Enfin Craven évoque de manière évidente la possible influence des films d'horreur sur le comportement des jeunes. Le cinéma pousse t-il au crime ? La réponse de Craven est dans le film :
Sidney Prescott: You sick fucks, you've seen one too many movies!
Billy: Now Sid, don't you blame the movies, movies don't create psychos, movies make psychos more creative!
Le mal de l'humanité serait donc bien plus profond et les films ne serait qu'un support pour des tueurs en puissance. La fiction et la réalité se mêlerons une dernière fois puisque après la sortie du film, certains meurtriers endosserons la panoplie du tueur de Scream pour arriver à leurs fins.
Diffcile de trouver la même complexité dans les Slashers movies qui tenterons de profiter de la vague Scream. I know what you did last summer (1997) ou Urban Legend (1998) paraitront bien fades et beaucoup plus convenus. En revanche la trilogie Scream se tiendra jusqu'au bout, repoussant toujours plus loin le procédé de mise en abime. Can't wait for Scream 4!
Clément Levassort.
Analyse très intéressante. Ca fait plaisir de parler un peu de Wes Craven, du slasher et du cinéma d'horreur tout court. C'est un peu trop laissé de coté et c'est dommage car, comme tu viens de le montrer, y'a énormément de choses à dire.

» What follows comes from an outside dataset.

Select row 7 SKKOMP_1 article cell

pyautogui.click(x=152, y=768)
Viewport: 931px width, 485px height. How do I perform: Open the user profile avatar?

RépondreSupprimerj'ai eu la flemme de lire ta critique, seulement j'ai quelque chose à dire quelques lignes plus bas ; n'ayant pas été effrayé par scream, complètement démystifié par les multiples parodies du film (que j'ai vu avant) je n'ai pas su apprécier ce film à sa (ta) juste valeur.
RépondreSupprimerbref, voilà ou je veux en venir, à un moment du film, avait tu remarqué que l'homme de ménage (qui apparait furtivement) est habillé de la même façon que Freddy (et ses griffes dans la nuit).C'est furtif mais c'est marrant.
Soyons plus précis, c'est lorsque le directeur de l'école apprécie la finesse de la lame.
oui bien sur je m'en suis rendu compte en le voyant l'autre jour!